### Data under study
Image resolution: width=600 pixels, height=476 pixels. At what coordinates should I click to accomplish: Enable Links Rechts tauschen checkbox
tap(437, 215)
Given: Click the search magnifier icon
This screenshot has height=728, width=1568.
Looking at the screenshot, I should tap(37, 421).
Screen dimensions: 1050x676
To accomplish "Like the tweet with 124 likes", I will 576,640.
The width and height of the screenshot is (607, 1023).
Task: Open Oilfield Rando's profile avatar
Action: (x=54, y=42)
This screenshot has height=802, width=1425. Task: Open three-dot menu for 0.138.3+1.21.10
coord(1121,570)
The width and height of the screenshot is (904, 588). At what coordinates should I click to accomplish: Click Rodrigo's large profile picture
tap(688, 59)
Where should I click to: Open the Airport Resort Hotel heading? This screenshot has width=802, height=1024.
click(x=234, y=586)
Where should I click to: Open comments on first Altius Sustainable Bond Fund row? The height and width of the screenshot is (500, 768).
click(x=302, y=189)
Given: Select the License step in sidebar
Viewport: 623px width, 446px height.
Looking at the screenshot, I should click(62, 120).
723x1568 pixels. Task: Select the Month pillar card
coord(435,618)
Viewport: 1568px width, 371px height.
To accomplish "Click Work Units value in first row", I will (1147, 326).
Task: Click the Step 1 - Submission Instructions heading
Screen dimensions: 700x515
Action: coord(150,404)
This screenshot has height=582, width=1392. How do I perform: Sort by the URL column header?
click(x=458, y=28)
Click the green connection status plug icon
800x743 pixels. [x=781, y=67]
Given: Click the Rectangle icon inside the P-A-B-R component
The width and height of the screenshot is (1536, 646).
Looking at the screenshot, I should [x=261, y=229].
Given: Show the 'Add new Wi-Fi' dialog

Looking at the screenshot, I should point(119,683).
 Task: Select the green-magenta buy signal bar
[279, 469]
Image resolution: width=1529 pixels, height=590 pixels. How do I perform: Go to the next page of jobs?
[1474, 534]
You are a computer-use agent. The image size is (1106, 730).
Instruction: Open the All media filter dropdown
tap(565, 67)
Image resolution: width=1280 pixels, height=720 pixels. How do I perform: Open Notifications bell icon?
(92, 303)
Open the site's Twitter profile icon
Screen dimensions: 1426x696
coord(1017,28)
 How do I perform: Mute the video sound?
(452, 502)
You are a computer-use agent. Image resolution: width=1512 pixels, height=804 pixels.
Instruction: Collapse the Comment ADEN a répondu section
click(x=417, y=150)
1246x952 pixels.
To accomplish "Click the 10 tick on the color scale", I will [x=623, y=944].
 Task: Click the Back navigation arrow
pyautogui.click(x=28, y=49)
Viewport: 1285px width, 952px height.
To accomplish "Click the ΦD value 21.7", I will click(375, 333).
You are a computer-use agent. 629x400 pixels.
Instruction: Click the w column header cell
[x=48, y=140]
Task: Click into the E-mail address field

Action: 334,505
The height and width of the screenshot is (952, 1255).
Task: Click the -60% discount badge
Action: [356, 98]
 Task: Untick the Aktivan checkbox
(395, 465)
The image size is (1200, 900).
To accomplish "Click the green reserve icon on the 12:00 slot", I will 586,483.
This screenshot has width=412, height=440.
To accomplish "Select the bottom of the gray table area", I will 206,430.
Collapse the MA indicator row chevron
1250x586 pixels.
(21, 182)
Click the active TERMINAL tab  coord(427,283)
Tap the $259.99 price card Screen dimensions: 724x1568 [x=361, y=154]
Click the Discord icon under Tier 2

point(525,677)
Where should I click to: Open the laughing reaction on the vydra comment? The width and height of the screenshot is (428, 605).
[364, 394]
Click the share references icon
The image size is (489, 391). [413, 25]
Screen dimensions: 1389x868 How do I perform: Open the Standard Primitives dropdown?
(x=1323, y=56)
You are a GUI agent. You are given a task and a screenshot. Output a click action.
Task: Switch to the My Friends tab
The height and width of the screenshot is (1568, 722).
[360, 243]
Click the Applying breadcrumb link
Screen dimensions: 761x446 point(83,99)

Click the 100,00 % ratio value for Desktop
######
◆ **How to complete this task**
Whichever lines of the records above hold the word "computer" should all be copied out.

◆ **Solution to this task**
You are a computer-use agent. The image size is (1106, 730).
You are a computer-use agent. Image resolution: width=1512 pixels, height=804 pixels.
You are a computer-use agent. 629x400 pixels.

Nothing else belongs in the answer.